Hippie couple, a great loveImage by Javã Társis via Flickr

I recently returned from deep in the Bible Belt, having attended a nephew's wedding. ( one atheist amongst 300 fundamentalists ! ) My brother and sister-in-law, and my nieces and nephews are the only members of our family who live in the "Deep South."

Prior to moving there, my brother and sister-in-law ( known from now on as Ellie ) were bona fide hippies.
  1. they loved everyone
  2. they were super tolerant of everyone
  3. they were environmentalists

After the hippie era they became " back to the land people", organic farming, etc., but they still kept their hippie ( love everyone ) philosophies. Then the worst thing that can happen to any family, happened. Almost over-night they were indoctrinated into ultra conservative fundamentalism.

Almost suddenly :
  1. they only loved fellow believers
  2. they had zero tolerance for atheists & agnostics
  3. they viewed the earth / nature thru fundamentalists glasses ( why give it too much of a worry, we'll all be swept away soon anyway

My relationship with Ellie changed completely. For many years I felt like I was attending a funeral that never ends. She and I had even had a deeper friendship than my brother and I had had ( due to the fact that my brother was always on the "indifferent" side ). I felt like she had died, and in essence, she has.

A few years back I had a health crisis that for the first time in my life, propelled me to seek "god." I became a Christian. This , of course, was such good news to my brother and Ellie ! They welcomed me with open arms, suddenly I was one of them ( joining in with the delusion ).

After a while, I began to be very resentful of the entire situation.

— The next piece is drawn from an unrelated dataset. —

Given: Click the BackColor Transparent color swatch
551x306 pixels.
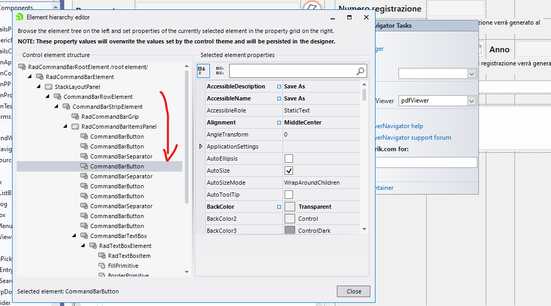Looking at the screenshot, I should coord(289,207).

HOW DARE THEY, I thought, use a belief in god as a requirement, as a measuring stick of how much love and respect they will dole out to me !
My value as a person increased a thousand-fold IN THEIR EYES, once I was a believer !

My journey to atheism was actually very quick. Many things contributed to it, but I give the most credit to good old common sense.

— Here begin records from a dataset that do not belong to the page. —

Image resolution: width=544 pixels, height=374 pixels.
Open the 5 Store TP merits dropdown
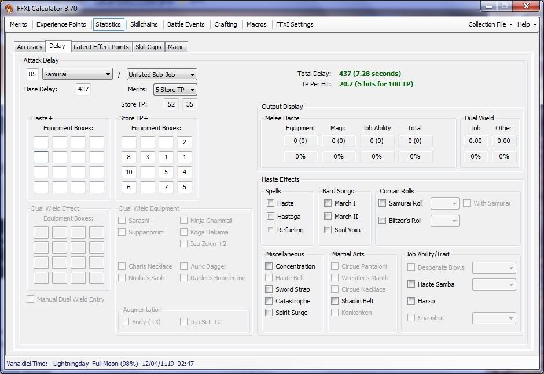[175, 89]
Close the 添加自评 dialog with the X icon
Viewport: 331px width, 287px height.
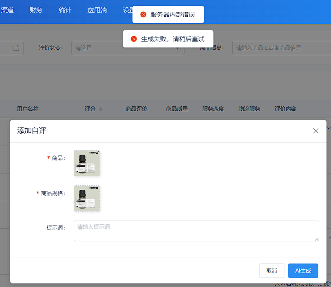[316, 131]
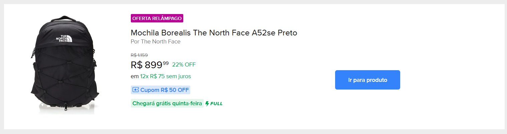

I am the only atheist in my family, with my children and their spouses, and grandchildren, and husband, all being at varying degrees of Christianity. If I came out to one, I'd be coming out to all, so I continue my academy award winning performance as a " Christian ".

There are two very important issues that drive this. The first, is that the son-in-law who is the biblical " ruler-of-the-roost ", would limit my access to my grandchildren. I have NO doubt about this.

My second reason, is that I want my fundie relatives to be there with love and support for my children & grandchildren when I die. I don't think there would be much comforting and support if it were found out that I was a HEATHEN ! ( guilt by association, you see )

In regards to my brother and Ellie, well I've given this a lot of thought since I became a non-believer. If I had ever tried to explain to them where I am, and how I've gotten there, it would be akin to talking to an iron door... and then that iron door would slam shut.
"for I came to set a man against his father, and a daughter against her mother, and a daughter-in-law against her mother-in-law, and a mans' enemies will be the members of his household." Matthew 10:34-39


Yes. Family unity. Thank you Jesus. Unfortunately your words have helped to fuel family disjointedness for eons.

I would really appreciate hearing the experiences, etc. from my friends at ExChristian.Net, and others too, in regards to their feelings about "losing" friends or family to fundamentalism.